There is a rather heated debate on this subject on various social networks of which you are certainly aware. I follow it a bit distractedly.
Without this wanting to give the impression that I think to be smarter than everybody else, this reminds me of those two who settle themselves at the ends of a large 6 painted on the floor. One sees it 6 and the other sees it 9 and continue to bicker “it is a 6”, “no, it is a 9”.
If only they were to exchange darsana (point of views), they would see that they are both right, that it is six if we look at it “from the south” and nine if we look at it “from the north”.
Now I present my point of view.
Vedic culture describes with great detail the physical, psychological and emotional nature of women in general and it is clear that the average of them is not suitable for certain roles and they are more suitable than men for others roles.
In the context we are talking about, the woman is not suitable for being a Guru, just as she is not suitable for being a warrior, a mason or other roles.
Thus Vedic culture prescribes various duties called stri-dharma. In Vedic society everyone has their dharma by observing which one can reach higher planets and eventually pure devotional service.
Furthermore, chastity is an important principle. Man is generally exaggeratedly lusty for sexual pleasure and this generates disarray in individuals and in society. Arjuna speaks of it in the first chapter of the Bhagavad-gita.
Thus the close association between Guru woman (with her specific nature) and man disciple can cause damage.
Various other factors should also be taken into account, but here I want to talk only about general principles.
If a Vaisnavi (woman devotee) is so advanced to be dis-identified from her subtle and physical body and has realized that she is only a servant of Krishna, there is no reason to stop her from initiating disciples. It would be called a drishta, a material perspective.
In Upadesamrita (#6) Srila Rupa Gosvami is clear on this point that the devotee should not be seen from the material point of view and says that all imperfections (budbuda-phena-panka, in a Ganges analogy) must be neglected. In this context, for “imperfections” we mean “limitations due to one’s own feminine nature”.
In the explanation to this verse Srila Prabhupada says:
“If we consider the bodily defects of a Vaisnava, we should understand that we are committing an offense at the lotus feet of the Vaisnava.”
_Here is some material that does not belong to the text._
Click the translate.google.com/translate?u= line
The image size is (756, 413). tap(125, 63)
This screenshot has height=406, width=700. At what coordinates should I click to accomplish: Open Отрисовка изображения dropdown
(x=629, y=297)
” Those who think that Krishna consciousness is limited to a certain section of people, a certain section of devotees or a certain tract of land are generally prone to see the external features of the devotee.”
Therefore we have here two different perspectives, both valid:
1) the one established by the Vedic society, in which the woman has still an identification with the material body and
2) the other established by the Vaisnava society in which the woman no longer identifies herself with the material body.
Depending on the subjective circumstances, one concept or the other may apply.
In history we had “Guru women” with many disciples (I mention here only Jahnava Devi, Isvari and Gangamata Gosvamini), not to mention the way Srila Prabhupada treated his female disciples, not very different from the way he treated his men disciples.
Someone will say, but they were few. To this I reply by saying that even if there was only one, her presence would have excluded a total prohibition to the effect of prohibiting women Guru.
And the fact that there were few of them gives reason to the first perspective, where we said that feminine nature is not favorable to the position of Guru and that even very advanced Vaisnavis prefer to let “the men” do this service.
In conclusion, if we want a “vedic-varnasrama society” women should not be Gurus nor any other posts of leadership.
If we want a Vaisnava society it would be a mistake and an offense to establish the principle that a Vaisnavi can not give initiations because she is a woman (dehino ’smin yatha dehe…).
From the latter point of view, just as a woman can’t identify herself with a woman to be Guru, the same applies to men.
Whoever thinks to be a man or a woman, white or black, American or Asian, handsome or ugly, and so on, is certainly not qualified to be Guru.